■ Task requirements ■
Determine the number of lines in the listing that contain "Princess". Write only that number.

■ Extracted records ■
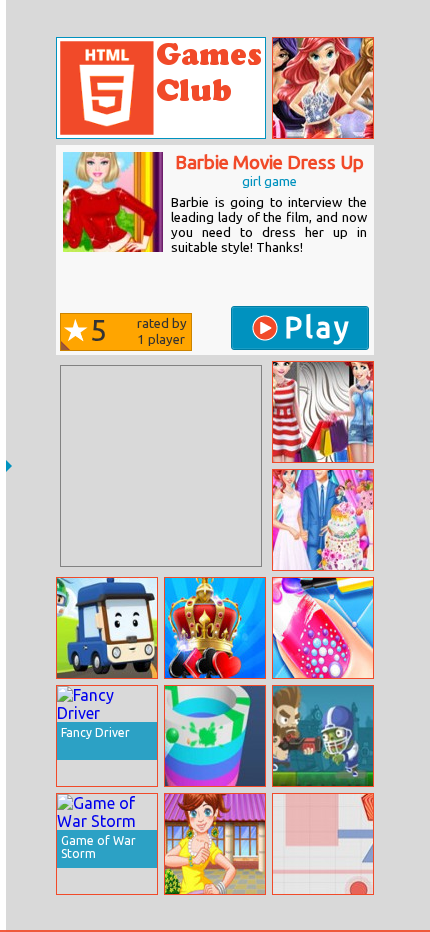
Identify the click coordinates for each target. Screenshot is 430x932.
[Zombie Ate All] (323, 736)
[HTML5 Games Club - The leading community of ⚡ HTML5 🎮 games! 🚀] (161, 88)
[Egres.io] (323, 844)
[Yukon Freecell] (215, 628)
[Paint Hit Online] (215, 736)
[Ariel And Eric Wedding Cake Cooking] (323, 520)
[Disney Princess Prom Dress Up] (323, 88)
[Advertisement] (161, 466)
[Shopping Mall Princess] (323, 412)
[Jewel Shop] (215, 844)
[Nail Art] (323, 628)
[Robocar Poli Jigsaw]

■ Solution to this task ■
2